Holy Saturday: Huddling as the Church Dies

On Holy Saturday not too long ago, I was in regional Australia hoping to participate in the Triduum, or at least Easter celebrations, in a local Anglican Church. My expectations for solemn niceties were not particularly high -  finding an Easter Vigil, in any form, was the hope.

The parish in question had two centres - beautiful historic buildings - in neighbouring towns, where services were normally held every Sunday, some hours apart. Let's call them St Peter's and St James'. It turned out that they did not in fact celebrate an Easter Vigil at either Church, but that wasn't the principal difficulty of their liturgical life that weekend.

There was a parish website for St Peter's and St James', but there was absolutely no information about services for Holy Week and Easter on it - other parts of the site suggested there had been no updates for close to a year. Ecclesiastical space junk on the internet is a fairly common phenomenon, and a common story often lies behind it: some parish member or cleric was once sufficiently digitally savvy to create a web site for their parish, but somehow unable to impart their skills or enthusiasm, and the site became redundant when they left.

In this particular case however a lack of digital talent or commitment wasn't the sole or only problem. I went to the actual sites and buildings, to find the service times. Each Church bore a clear attractive sign, a few years old admittedly, with the regular pattern of services (for each centre alone, and not for the other - the aforementioned web site is offered…). Neither had any signage or other information to indicate that there would be any additional services for Holy Week, or any changes to time or venue.

That Holy Saturday however there was an elderly lady doing flowers at St Peter's, who wasn't aware of any special arrangements but kindly found a pew sheet from the Maundy Thursday service for me, which had the other services of the Triduum. This revealed there was in fact no service on Easter Day at St James', but only a "combined service" at St Peter's, at the regular time there. So - there was no Sunday service on the highest day of the Church's year at a Church where the Eucharist is celebrated every other Sunday of the year. And no-one who wasn't already party to some other mysterious source of information was going to find out. It was deemed more important for the existing members - or at least some of them, a committed few privy to the changed arrangements - to "combine" than either to celebrate Easter visibly in the second community, or to welcome others.

The phenomenon of the "combined service" is typically a tragic symptom of misplaced effort. While its instigators imagine they are giving the good folk of the Church a shot in the arm, in truth this medicine is palliative care, the sort given only when you know it will hasten the patient's demise. It's all over when public worship is abandoned for some purpose related to the lives of the already-convinced and committed, few as they may now be. For this particular crew, the feast of the resurrection had become a matter of huddling behind closed doors for comfort - and in secret - rather than flinging them open on a day when many Australians do still wonder about faith and life, and even venture out in search of them in a Church.

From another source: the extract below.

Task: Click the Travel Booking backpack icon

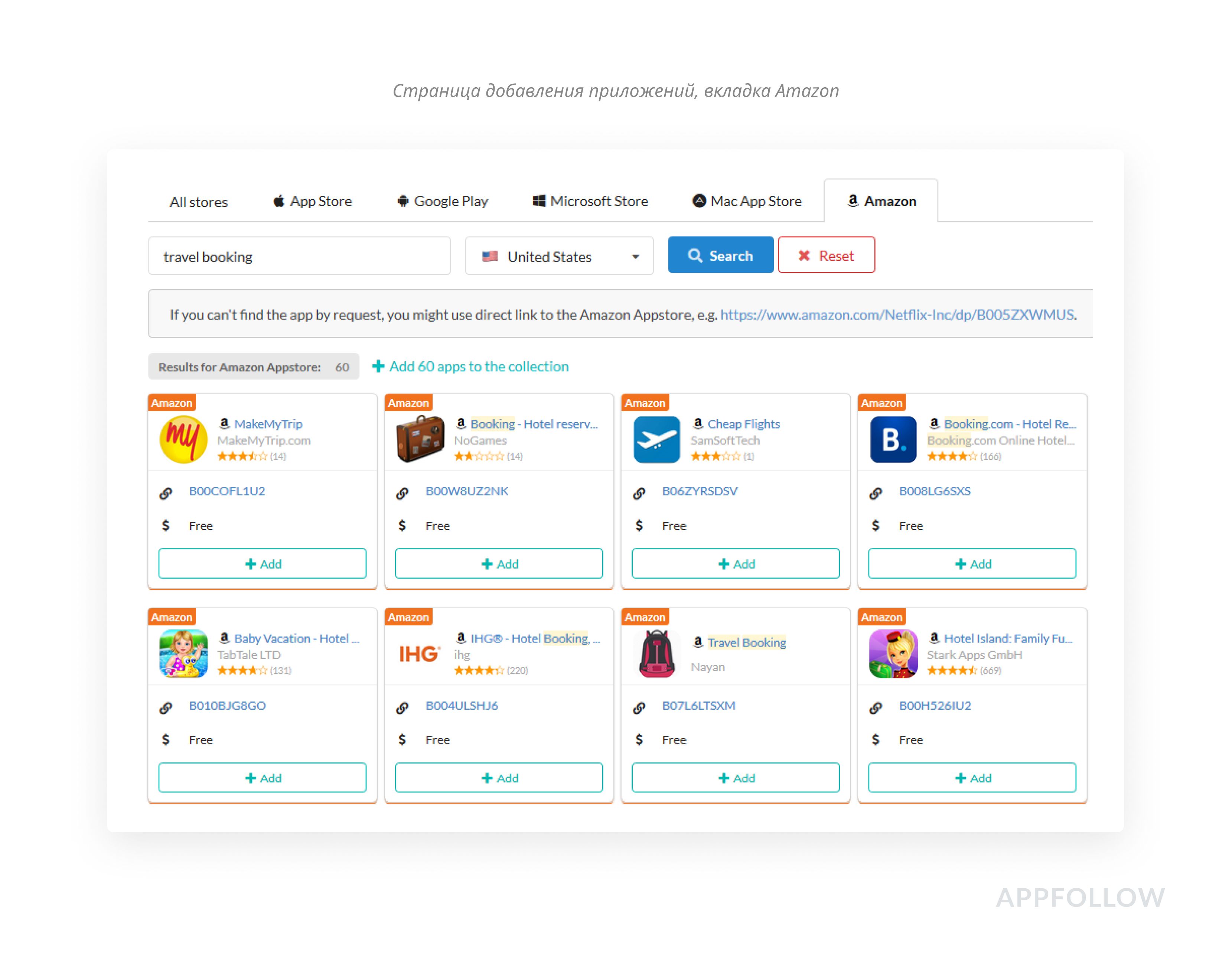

Of course huddling behind closed doors is indeed part of the Paschal story. The liturgical car-crash here was a Holy Saturday moment, but scheduled for Easter Day. The tragedy at St James' speaks for itself - but to regard it with despair would also be to enter into the spirit of the wrong day. The Holy Saturday phenomenon is not, after all, irrelevant. We are too quick to breeze past the reality of silence and oblivion as we move from the unambiguous pain of the Cross to the redemption and renewal of Easter.

So too must the Church itself as an institution face its Holy Saturday reality. Australian Anglicanism as we have known it is dying in large part. Those who regard themselves as its physicians, even while they quietly (or not so quietly) bemoan the intransigence or conservatism of the laity, are often really smoothing the pillow with well-intentioned but half-baked programmatic moves based on a debased sense of "community". Church is about community, but gospel-centered and mission-shaped community, or else it is simply Rotary or Probus with candles; and those worthy organisations have some comparable problems.

That the structures of institutional Christianity are falling apart in many is not the fault solely of the good people at St Peter's and St James', or of clergy who have long been better trained at huddling than at hustling. We in the West generally face a collapse of the assumptions and institutions under which the Church has taken shelter for centuries. Huddling on Holy Saturday is a perfectly understandable thing to do. But to confuse the joy of the resurrection with the comfort still offered by our few fellows is no answer.

Neither, admittedly, is assiduous implementation of some alternative program based on better research about Church growth and death a clear answer, nor is updating the web site. Answers will only come when we have spent longer in the present and coming Holy Saturday of the Church; after which, we may yet find that even in the place our fears and despair are most focussed - in death itself, and the tomb - there and only there, we encounter good news we could not anticipate, and new life afterwards.